We implemented a renderer for form-js JSON forms to give users a way to use the form editor. The JSON form is also easier to implement in other front-ends either with the form-js rendering library or a simple custom renderer.
Processes
The processes page offers basically all the features to navigate between process definitions and instances and showing the data.
What is missing are some interactive parts on the BPMN diagram.
Token Manipulation
A basic version of token manipulation exists for single process instances. The next step would be to integrate a batching option (e.g. if a user looks on a process definition diagram).
Decisions, Deployments
Those pages are relatively simple, as they only show data and have little interaction. They mostly need testing and user feedback on layout and usability.
Batches
This page does not exist yet.
Migrations
The migration process is translated from the legacy web apps, works and needs feedback on the interaction flow.
Admin, Account
Are mostly CRUD interactions on configuration settings. Here we should add unit tests, as it is relatively simple. Maybe some details are missing, but overall it works as well.
Meta Features
Search
Works quite well. Potential for unit tests and needs understanding of user search behavior before trying to improve something.
Authentication
There are working implementations for Basic Auth and OAuth 2.0, yet they aren’t well tested and only used locally against simple containerized setups with KeyCloak.
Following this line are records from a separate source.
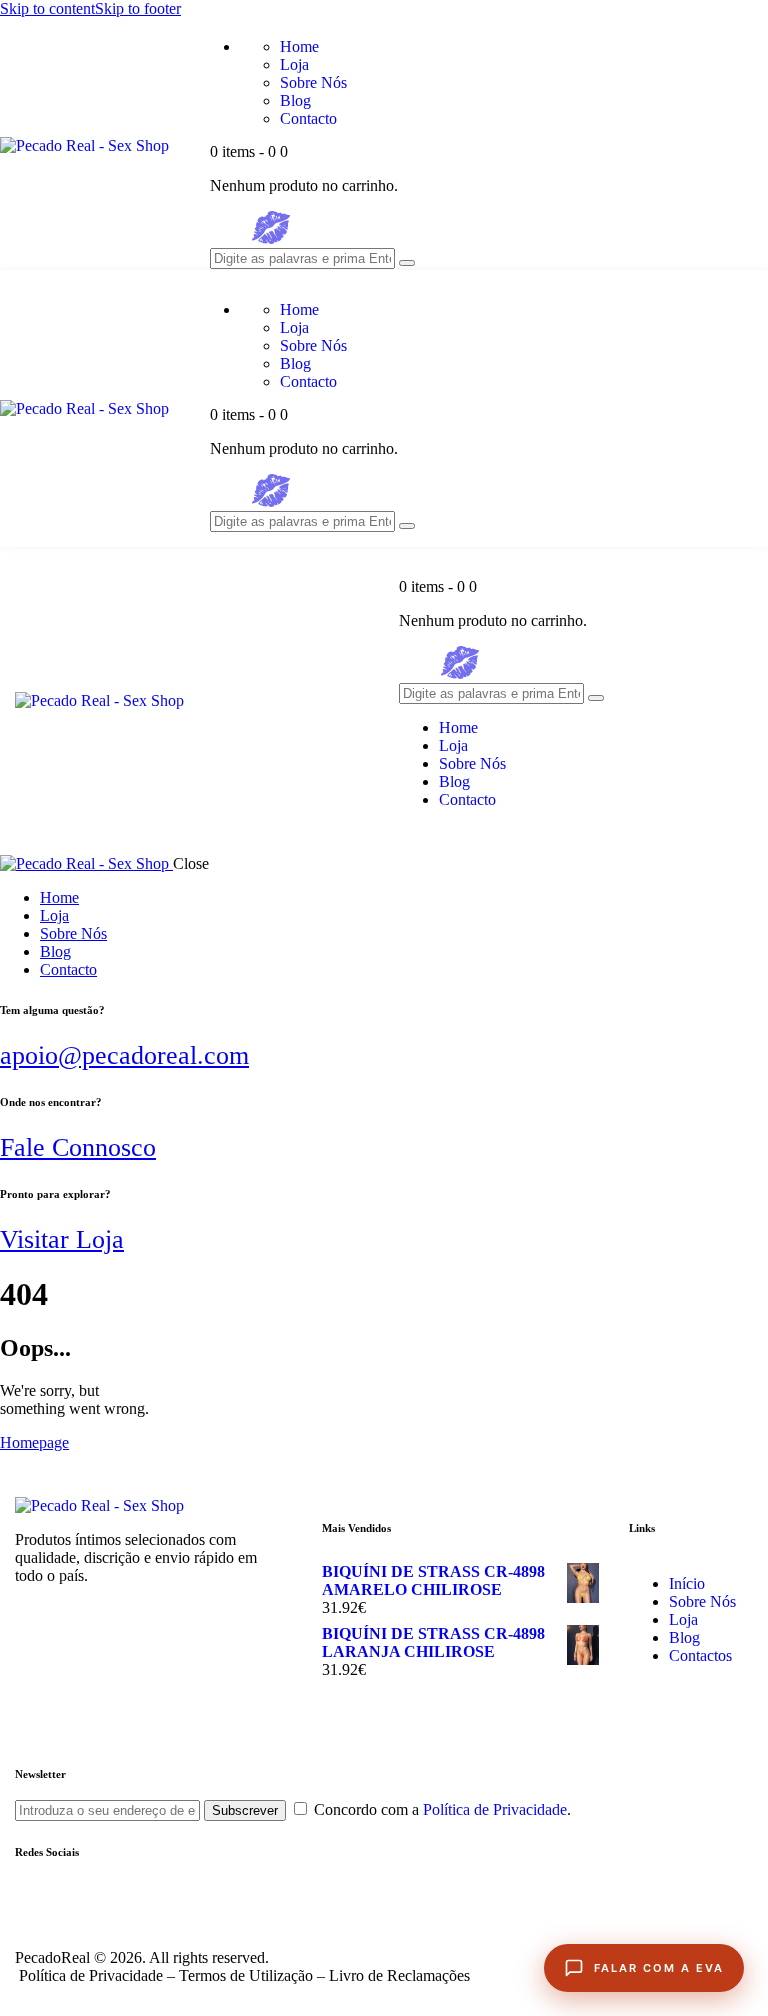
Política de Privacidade (495, 1809)
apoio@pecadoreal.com (124, 1055)
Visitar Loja (62, 1239)
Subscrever (245, 1810)
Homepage (34, 1442)
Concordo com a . (442, 1809)
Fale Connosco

One big question is, how to properly work with a REST API that requires authentication as well. Again, we have some approaches tested, but need validation that this is how a org would use this.
Deployment Methods
Embedding the new web apps
Originally, the legacy web apps came embedded with each Camunda 7 deployment. They used a Spring Boot application which did two things: First, provide authentication with some session handling. Second, it extended the REST API with some specialized endpoints. For our new web apps, we can fortunately use the existing REST API, as it offers all the endpoints we need. The hard, and yet to be solved part, is to embed the web apps in a similar way. Currently, this proved to be more complicated than hoped for and needs some assistance from people with a stronger Java background.
Standalone deployment
The working and easy to integrate way for using the web apps now, is a standalone deployment. We provide a Dockerfile, which containerizes the Vite build and also has an nginx reverse proxy included (e.g. for having the REST endpoints only accessible through the web apps). This Dockerfile comes with multiple Docker Compose files for different setups or as reference for custom setups.
We offer configuration of the web apps with environment variables, which may be set through Docker.